At the time our three older daughters were in school and needed me just as much, so I was pulled in many directions. I confess cocooning EK was new to me, and I hadn’t experienced the fruit of that labor. It really wasn’t as important as it should have been. I didn’t follow all the guidelines I shared in the last post, and the result of that was lasting orphanage trauma: head banging, food aversions, night terrors, no naps, and constant over stimulation. I am in no way saying IF I had cocooned better, none of those things would have occurred, BUT I believe it would have been less severe with an extended home time.
We brought her home and went on with life as usual. We actually landed on US soil on her birthday and thought we needed to celebrate her day even though we were jet lagged like a beast! Do you think she knew what was going on? She slept through the ENTIRE party~
She was a new baby in tow while I went to eat lunch with girls at school, attended their conferences and programs, drove them to school, etc, etc, etc. I chalked all her behaviors up to being newly home and still adjusting, true but so much more. I had never heard the term cocooning and had no idea how much respite was needed for this sweet one.

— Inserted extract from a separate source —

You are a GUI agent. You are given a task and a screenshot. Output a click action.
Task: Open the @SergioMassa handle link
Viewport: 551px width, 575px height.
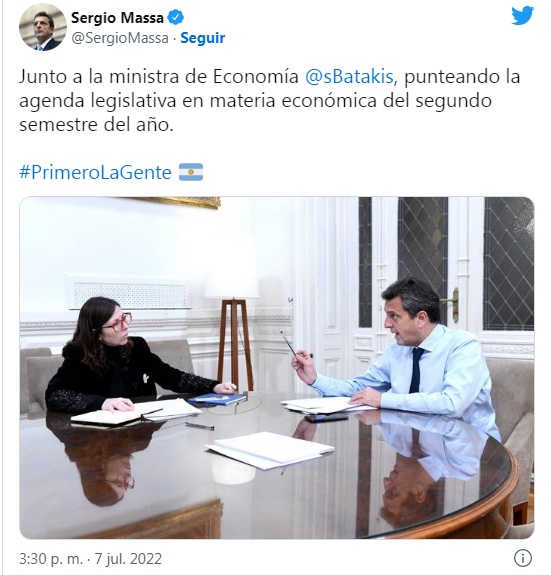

Time and maturity on my part would begin to teach me how to parent this new baby with trauma in her past. There was lots of reading, trial and error, and adoptive friends who would shed light on our life of adoption. It would take intentional choices to begin the healing process, and our big girls would grow to understand the adoption life was very much a family endeavor requiring much understanding and sharing from them.

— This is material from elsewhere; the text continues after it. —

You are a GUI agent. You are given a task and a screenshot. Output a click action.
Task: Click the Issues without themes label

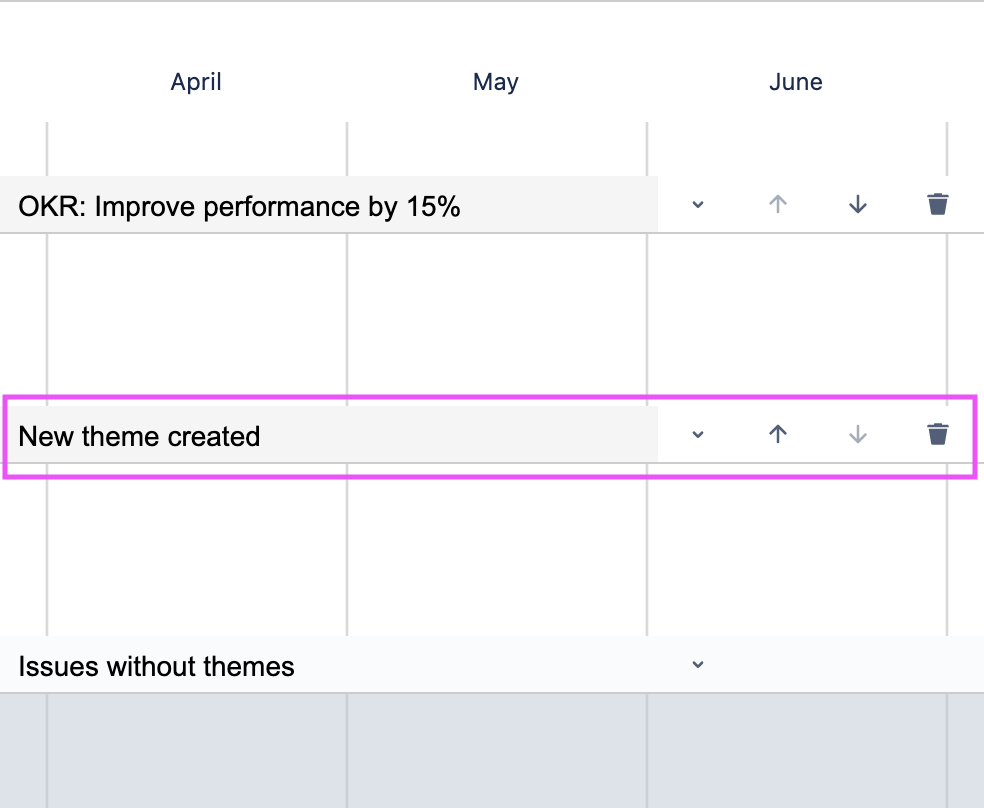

We decided Scott would take a bigger role with the big girls’ school needs and extracurricular activities. It was good for him to take this big step in parenting them giving me more time with EK time at home. If the girls wanted me at their function, I left EK at home with her daddy, and I went. It was the best choice for everyone because EK was where she needed to be, and I was able to give our big girls the attention and love they deserved as well!
Good News: EK is a beautiful, amazing, gifted girl in spite of all the mistakes we made. God covered us with lots of grace and much of how we cocoon now was learned in bringing her home. Hope these confessions help build community as we band together raising miracles for Jesus!
Things We Learned:
Psalm 68:6 says “God places the lonely in families; he sets the prisoners free and gives them joy. But he makes the rebellious live in a sun-scorched land.”
I believe IF God places our children in our family, He will give us everything we need at the very moment we need it IF WE ASK. Our help comes from the LORD~ Psalm 121:2 “My help comes from the LORD, the Maker of heaven and earth.” Being in tune with God in adoption is the ONLY way it is successful. Our strength in the hard, our patience in the hard, our love in the hard comes from God not in ourselves. Did you notice HARD in all those phrases?
Adoption is HARD but SO Worthy, Beautiful, and Holy! 2 Corinthians 12:9 says, “Each time he said, “My grace is all you need. My power works best in weakness.” So now I am glad to boast about my weaknesses, so that the power of Christ can work through me.” It IN Jesus alone, we find our way through weakness. Trust Him to give you ALL.